Dataset:
+===+

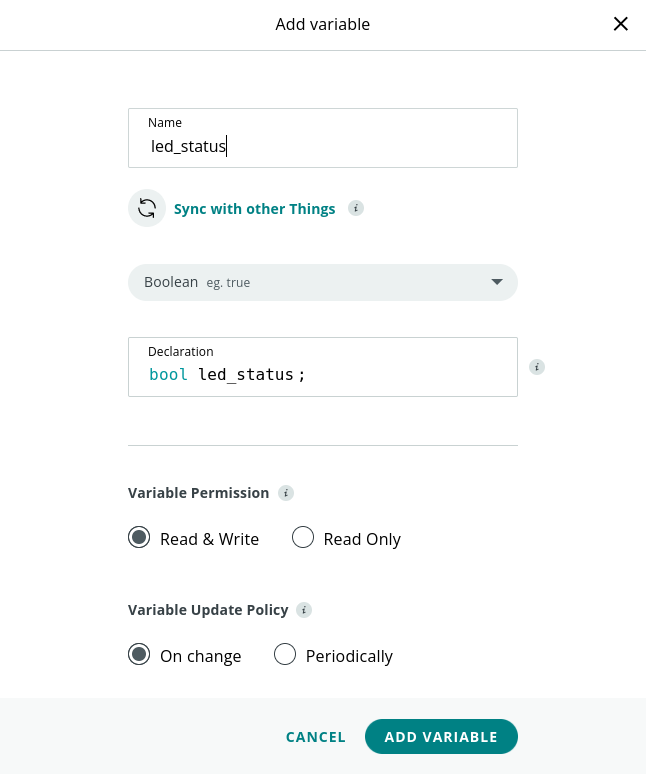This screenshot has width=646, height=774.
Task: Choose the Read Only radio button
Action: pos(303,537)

+===+

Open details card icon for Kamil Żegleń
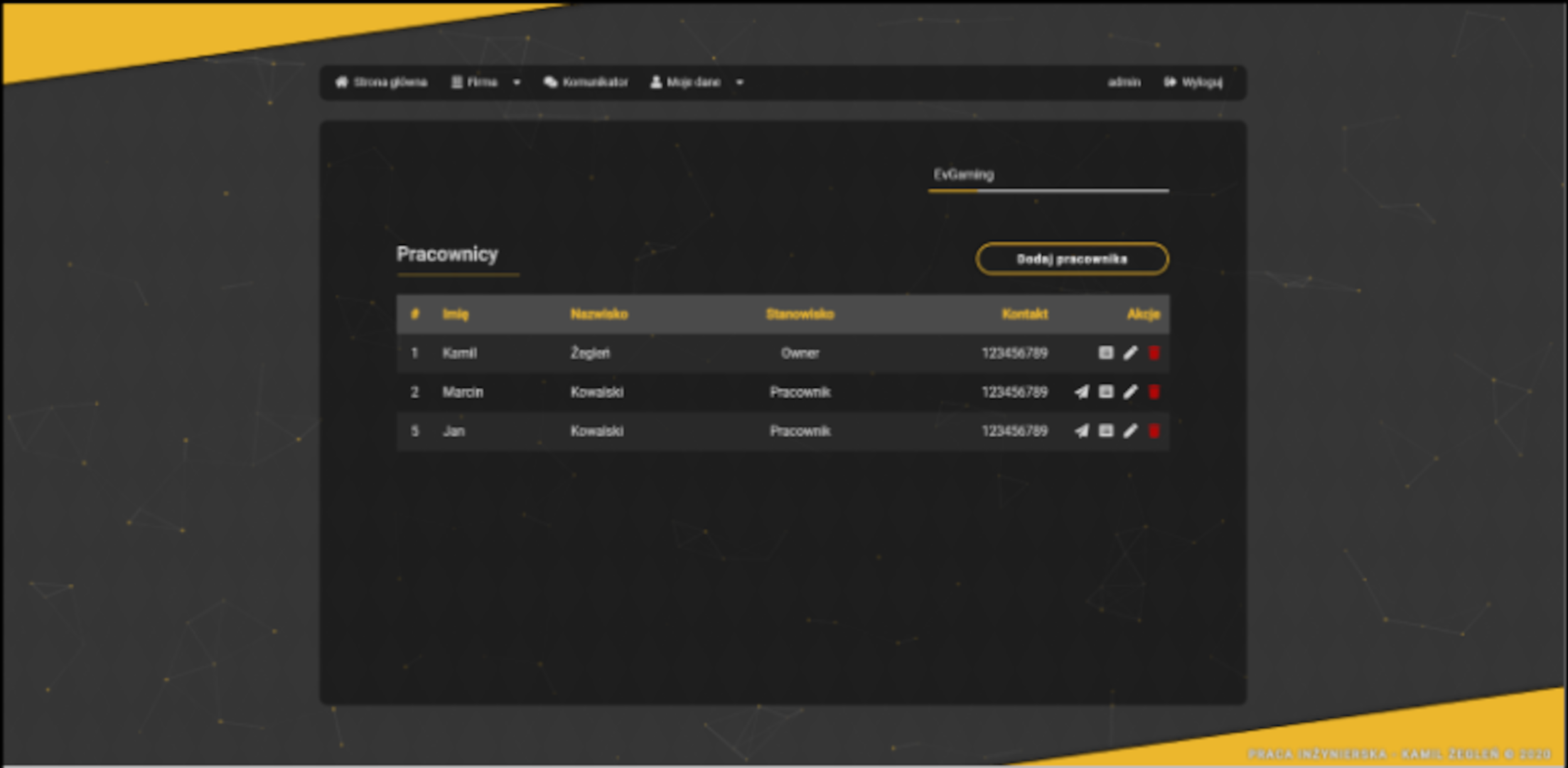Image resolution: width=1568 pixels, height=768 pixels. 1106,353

+===+

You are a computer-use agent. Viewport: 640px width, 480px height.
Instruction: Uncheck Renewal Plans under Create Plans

+===+

How to complete this task: Which lines above run from the one containing "You are a computer-use" down to the one containing "Instruction: Uncheck Renewal"? Repeat exactly those, both ends included, and nothing else.

Answer for this exercise:
You are a computer-use agent. Viewport: 640px width, 480px height.
Instruction: Uncheck Renewal Plans under Create Plans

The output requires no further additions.